Please reproduce the listing below, swapping each "Viewport" for "Display area" and keeping everything else the same.

** Begin Available data **

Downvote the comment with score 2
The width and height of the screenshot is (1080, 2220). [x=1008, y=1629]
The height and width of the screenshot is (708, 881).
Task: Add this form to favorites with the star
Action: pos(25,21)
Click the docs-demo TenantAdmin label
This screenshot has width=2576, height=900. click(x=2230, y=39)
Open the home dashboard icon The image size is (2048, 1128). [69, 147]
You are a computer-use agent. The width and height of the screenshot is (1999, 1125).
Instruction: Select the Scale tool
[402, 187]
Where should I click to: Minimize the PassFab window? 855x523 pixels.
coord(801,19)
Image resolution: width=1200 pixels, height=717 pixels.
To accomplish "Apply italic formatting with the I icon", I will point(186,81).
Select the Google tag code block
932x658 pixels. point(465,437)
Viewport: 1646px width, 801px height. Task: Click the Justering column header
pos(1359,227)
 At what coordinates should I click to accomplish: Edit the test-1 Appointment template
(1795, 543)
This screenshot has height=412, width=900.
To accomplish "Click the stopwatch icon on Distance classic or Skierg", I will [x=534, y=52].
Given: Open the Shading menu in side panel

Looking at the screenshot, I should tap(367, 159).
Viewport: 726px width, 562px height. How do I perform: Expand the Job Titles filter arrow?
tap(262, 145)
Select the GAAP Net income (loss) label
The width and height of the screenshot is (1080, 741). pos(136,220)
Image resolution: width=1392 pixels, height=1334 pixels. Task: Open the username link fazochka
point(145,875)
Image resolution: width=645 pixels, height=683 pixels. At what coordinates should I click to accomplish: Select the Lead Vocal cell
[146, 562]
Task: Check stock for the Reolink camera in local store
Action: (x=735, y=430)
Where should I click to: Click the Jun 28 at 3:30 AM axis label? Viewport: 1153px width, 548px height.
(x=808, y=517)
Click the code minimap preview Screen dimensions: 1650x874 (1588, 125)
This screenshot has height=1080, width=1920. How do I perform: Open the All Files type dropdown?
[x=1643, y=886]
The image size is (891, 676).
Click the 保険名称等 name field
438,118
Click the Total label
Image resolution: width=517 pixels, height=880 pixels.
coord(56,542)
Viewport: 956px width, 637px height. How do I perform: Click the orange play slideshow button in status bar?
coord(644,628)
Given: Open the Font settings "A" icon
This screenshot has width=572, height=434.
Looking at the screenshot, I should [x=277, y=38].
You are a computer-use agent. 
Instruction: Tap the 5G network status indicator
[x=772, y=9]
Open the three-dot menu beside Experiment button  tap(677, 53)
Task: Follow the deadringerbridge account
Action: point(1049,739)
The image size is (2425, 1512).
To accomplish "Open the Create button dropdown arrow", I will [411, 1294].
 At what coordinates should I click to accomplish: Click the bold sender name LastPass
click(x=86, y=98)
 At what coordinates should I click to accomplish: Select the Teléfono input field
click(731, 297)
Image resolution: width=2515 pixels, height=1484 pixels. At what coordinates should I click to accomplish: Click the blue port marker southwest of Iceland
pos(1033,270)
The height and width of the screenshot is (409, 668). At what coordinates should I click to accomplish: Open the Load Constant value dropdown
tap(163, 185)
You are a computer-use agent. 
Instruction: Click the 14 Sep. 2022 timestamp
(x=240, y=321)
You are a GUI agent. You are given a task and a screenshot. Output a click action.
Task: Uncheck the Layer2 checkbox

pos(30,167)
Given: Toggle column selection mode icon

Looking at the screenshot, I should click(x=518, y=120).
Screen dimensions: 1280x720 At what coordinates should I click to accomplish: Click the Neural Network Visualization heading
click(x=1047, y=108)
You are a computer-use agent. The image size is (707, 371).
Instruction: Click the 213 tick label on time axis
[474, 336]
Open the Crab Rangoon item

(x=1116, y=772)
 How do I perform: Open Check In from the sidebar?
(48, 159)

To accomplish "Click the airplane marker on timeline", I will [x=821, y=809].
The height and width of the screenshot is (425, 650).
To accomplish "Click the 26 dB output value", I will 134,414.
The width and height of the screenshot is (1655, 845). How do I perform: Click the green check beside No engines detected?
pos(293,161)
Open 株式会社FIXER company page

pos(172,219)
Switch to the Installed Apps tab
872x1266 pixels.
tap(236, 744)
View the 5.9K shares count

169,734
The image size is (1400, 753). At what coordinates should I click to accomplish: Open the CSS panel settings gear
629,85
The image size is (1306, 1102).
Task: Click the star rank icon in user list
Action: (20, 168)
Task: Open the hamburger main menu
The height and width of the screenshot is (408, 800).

** End Available data **

Correct result:
Downvote the comment with score 2
The width and height of the screenshot is (1080, 2220). [x=1008, y=1629]
The height and width of the screenshot is (708, 881).
Task: Add this form to favorites with the star
Action: pos(25,21)
Click the docs-demo TenantAdmin label
This screenshot has width=2576, height=900. click(x=2230, y=39)
Open the home dashboard icon The image size is (2048, 1128). [69, 147]
You are a computer-use agent. The width and height of the screenshot is (1999, 1125).
Instruction: Select the Scale tool
[402, 187]
Where should I click to: Minimize the PassFab window? 855x523 pixels.
coord(801,19)
Image resolution: width=1200 pixels, height=717 pixels.
To accomplish "Apply italic formatting with the I icon", I will point(186,81).
Select the Google tag code block
932x658 pixels. point(465,437)
Display area: 1646px width, 801px height. Task: Click the Justering column header
pos(1359,227)
 At what coordinates should I click to accomplish: Edit the test-1 Appointment template
(1795, 543)
This screenshot has height=412, width=900.
To accomplish "Click the stopwatch icon on Distance classic or Skierg", I will [x=534, y=52].
Given: Open the Shading menu in side panel

Looking at the screenshot, I should tap(367, 159).
Display area: 726px width, 562px height. How do I perform: Expand the Job Titles filter arrow?
tap(262, 145)
Select the GAAP Net income (loss) label
The width and height of the screenshot is (1080, 741). pos(136,220)
Image resolution: width=1392 pixels, height=1334 pixels. Task: Open the username link fazochka
point(145,875)
Image resolution: width=645 pixels, height=683 pixels. At what coordinates should I click to accomplish: Select the Lead Vocal cell
[146, 562]
Task: Check stock for the Reolink camera in local store
Action: (x=735, y=430)
Where should I click to: Click the Jun 28 at 3:30 AM axis label? Display area: 1153px width, 548px height.
(x=808, y=517)
Click the code minimap preview Screen dimensions: 1650x874 (1588, 125)
This screenshot has height=1080, width=1920. How do I perform: Open the All Files type dropdown?
[x=1643, y=886]
The image size is (891, 676).
Click the 保険名称等 name field
438,118
Click the Total label
Image resolution: width=517 pixels, height=880 pixels.
coord(56,542)
Display area: 956px width, 637px height. How do I perform: Click the orange play slideshow button in status bar?
coord(644,628)
Given: Open the Font settings "A" icon
This screenshot has width=572, height=434.
Looking at the screenshot, I should [x=277, y=38].
You are a computer-use agent. 
Instruction: Tap the 5G network status indicator
[x=772, y=9]
Open the three-dot menu beside Experiment button  tap(677, 53)
Task: Follow the deadringerbridge account
Action: point(1049,739)
The image size is (2425, 1512).
To accomplish "Open the Create button dropdown arrow", I will [411, 1294].
 At what coordinates should I click to accomplish: Click the bold sender name LastPass
click(x=86, y=98)
 At what coordinates should I click to accomplish: Select the Teléfono input field
click(731, 297)
Image resolution: width=2515 pixels, height=1484 pixels. At what coordinates should I click to accomplish: Click the blue port marker southwest of Iceland
pos(1033,270)
The height and width of the screenshot is (409, 668). At what coordinates should I click to accomplish: Open the Load Constant value dropdown
tap(163, 185)
You are a computer-use agent. 
Instruction: Click the 14 Sep. 2022 timestamp
(x=240, y=321)
You are a GUI agent. You are given a task and a screenshot. Output a click action.
Task: Uncheck the Layer2 checkbox

pos(30,167)
Given: Toggle column selection mode icon

Looking at the screenshot, I should click(x=518, y=120).
Screen dimensions: 1280x720 At what coordinates should I click to accomplish: Click the Neural Network Visualization heading
click(x=1047, y=108)
You are a computer-use agent. The image size is (707, 371).
Instruction: Click the 213 tick label on time axis
[474, 336]
Open the Crab Rangoon item

(x=1116, y=772)
 How do I perform: Open Check In from the sidebar?
(48, 159)

To accomplish "Click the airplane marker on timeline", I will [x=821, y=809].
The height and width of the screenshot is (425, 650).
To accomplish "Click the 26 dB output value", I will 134,414.
The width and height of the screenshot is (1655, 845). How do I perform: Click the green check beside No engines detected?
pos(293,161)
Open 株式会社FIXER company page

pos(172,219)
Switch to the Installed Apps tab
872x1266 pixels.
tap(236, 744)
View the 5.9K shares count

169,734
The image size is (1400, 753). At what coordinates should I click to accomplish: Open the CSS panel settings gear
629,85
The image size is (1306, 1102).
Task: Click the star rank icon in user list
Action: (20, 168)
Task: Open the hamburger main menu
The height and width of the screenshot is (408, 800).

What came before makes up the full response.